_WORK ORDER_. The part to set down runs from the first line of the data below through the line with "Image resolution: width=1024", inclusive; write it exactly and leave out the pictures.

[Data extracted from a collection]
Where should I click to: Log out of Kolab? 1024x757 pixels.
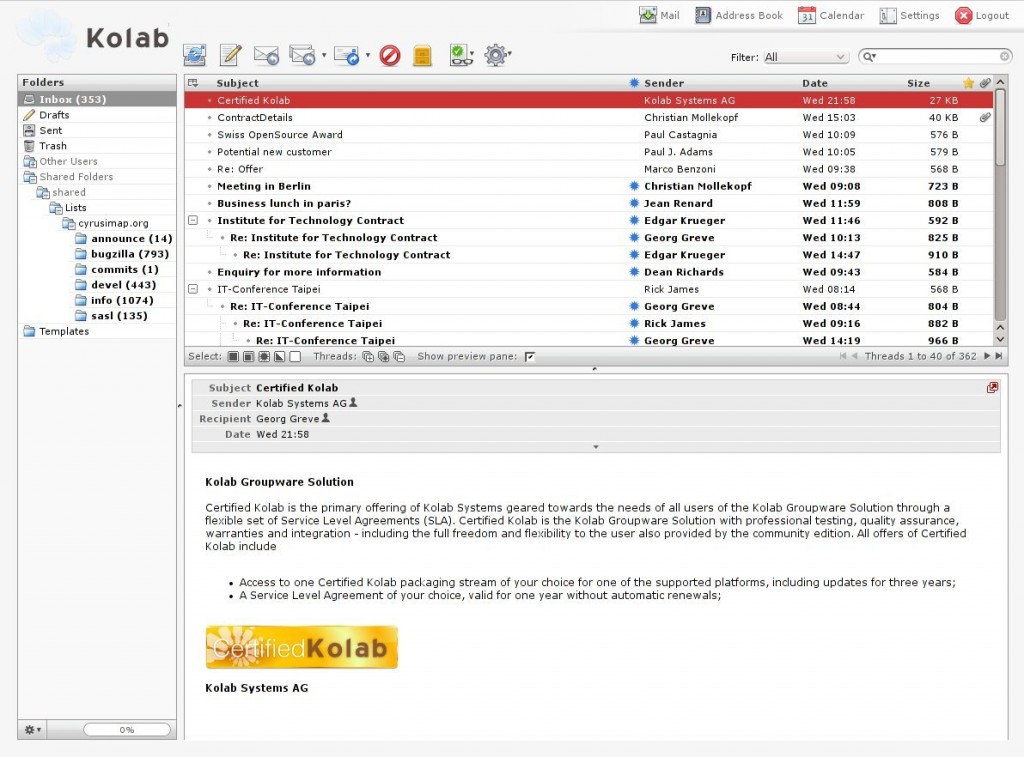coord(983,15)
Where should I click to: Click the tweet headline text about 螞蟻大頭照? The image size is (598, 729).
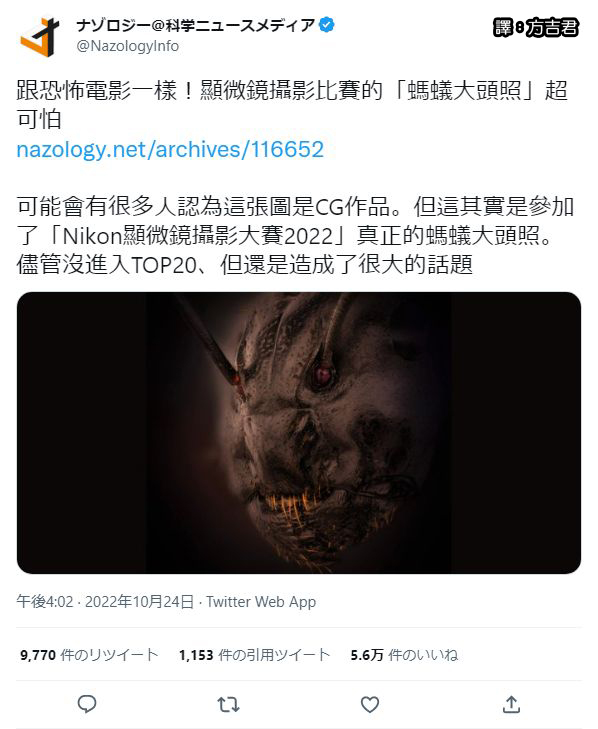click(x=292, y=105)
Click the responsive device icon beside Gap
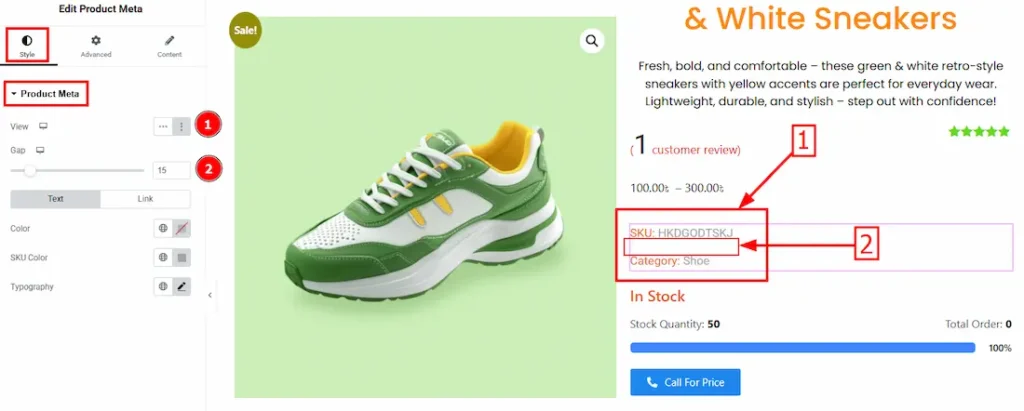The height and width of the screenshot is (411, 1024). [41, 150]
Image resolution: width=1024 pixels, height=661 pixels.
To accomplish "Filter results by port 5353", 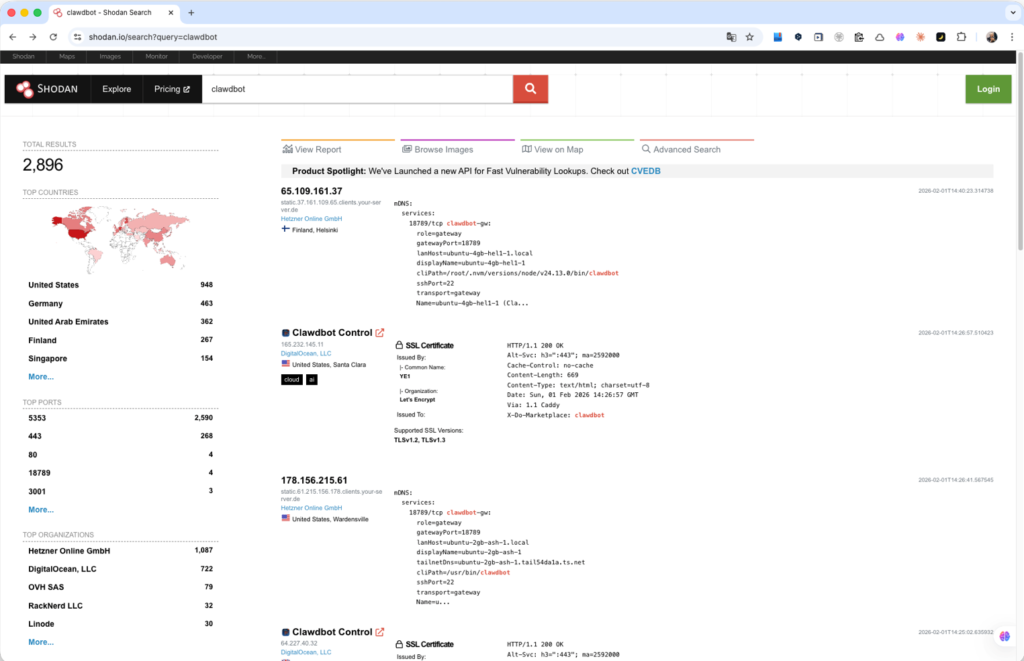I will click(38, 417).
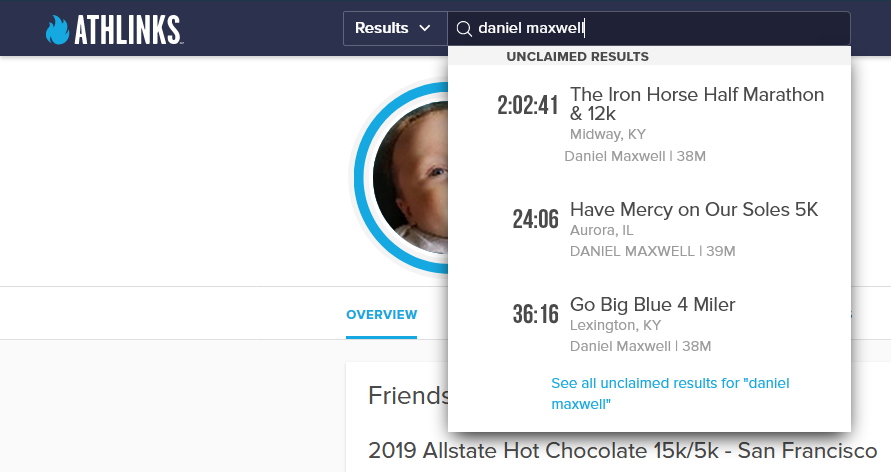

_SOLUTION TO THE PROBLEM_.
Where should I click to: Log out of Kolab? 1024x757 pixels.
coord(983,15)
Where should I click to: Click the tweet headline text about 螞蟻大頭照? The image size is (598, 729).
click(x=292, y=105)
Click the responsive device icon beside Gap
The height and width of the screenshot is (411, 1024). [41, 150]
Image resolution: width=1024 pixels, height=661 pixels.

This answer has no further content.